Geraadpleegd op 29-03-2024.
Geldend van 21-11-2003 t/m heden

Regeling houdende nadere regels ten aanzien van de invoer en uitvoer van elektriciteit

De Minister van Economische Zaken,

Gelet op richtlijn nr. 96/92/EG van het Europees Parlement en de Raad van de Europese Unie van 19 december 1996 betreffende gemeenschappelijke regels voor de interne markt voor elektriciteit (PbEG 1997, L 27) en op de artikelen 28, tweede lid, en 29, eerste en vierde lid, van de Elektriciteitswet 1998;

Besluit:

Artikel 1. Definities

  • 1 In deze regeling wordt verstaan onder:

    a. wet:

    Elektriciteitswet 1998;

    b. invoeren:

    transporteren van elektriciteit vanuit een ander land, waar de elektriciteit is opgewekt dan wel in het verkeer is gebracht, naar Nederland;

    c. uitvoeren:

    transporteren van elektriciteit vanuit Nederland naar een ander land.

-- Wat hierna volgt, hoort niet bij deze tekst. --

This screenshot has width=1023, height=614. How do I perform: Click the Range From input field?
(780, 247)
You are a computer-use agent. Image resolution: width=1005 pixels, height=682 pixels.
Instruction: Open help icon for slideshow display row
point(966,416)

Artikel 2. Melding verzoeken om elektriciteit in te voeren of uit te voeren

  • 1 Ter uitvoering van artikel 44, eerste lid, van de wet geeft de netbeheerder van het landelijk hoogspanningsnet aan de Minister van Economische Zaken met betrekking tot de periode van drie maanden voorafgaand aan de melding een overzicht van:

    • a. de landen waaruit elektriciteit ingevoerd zou worden, onderscheidenlijk waarnaar elektriciteit uitgevoerd zou worden, indien de verzoeken die in die periode zijn ingediend, alle ingewilligd zouden zijn;

    • b. voor ieder land:

      • 1º. het aantal verzoeken om elektriciteit in te voeren, onderscheidenlijk uit te voeren, dat in die periode is ingediend,

      • 2º. het aantal verzoeken dat is ingewilligd, onderscheidenlijk afgewezen, alsmede de redenen voor de afwijzing van de desbetreffende verzoeken,

      • 3º. de totale hoeveelheid elektriciteit die zal worden ingevoerd, onderscheidenlijk uitgevoerd, om te voldoen aan de ingewilligde verzoeken;

    • c. voor ieder land de totale hoeveelheid elektriciteit die in die periode daadwerkelijk uit dat land of naar dat land is getransporteerd.

  • 2 Indien de gegevens, verkregen ter uitvoering van het eerste lid, hem daartoe aanleiding geven, kan de Minister van Economische Zaken de netbeheerder van het landelijk hoogspanningsnet verzoeken aan hem de naam en het adres te verstrekken van degenen die verzoeken hebben ingediend om elektriciteit in te voeren, onderscheidenlijk uit te voeren, of van in Nederland gevestigde afnemers, leveranciers of handelaren ten behoeve van wie dergelijke verzoeken zijn gedaan. Tevens kan hij de netbeheerder van het landelijk hoogspanningsnet verzoeken aan hem te melden uit welke landen de in te voeren elektriciteit afkomstig zal zijn, onderscheidenlijk naar welke landen de uit te voeren elektriciteit getransporteerd zal worden.

Artikel 3. Eerste melding

De netbeheerder van het landelijk hoogspanningsnet geeft de Minister van Economische Zaken binnen vier weken na inwerkingtreding van deze regeling een overzicht als bedoeld in artikel 2, eerste lid, dat betrekking heeft op de periode van zes maanden voorafgaand aan de melding.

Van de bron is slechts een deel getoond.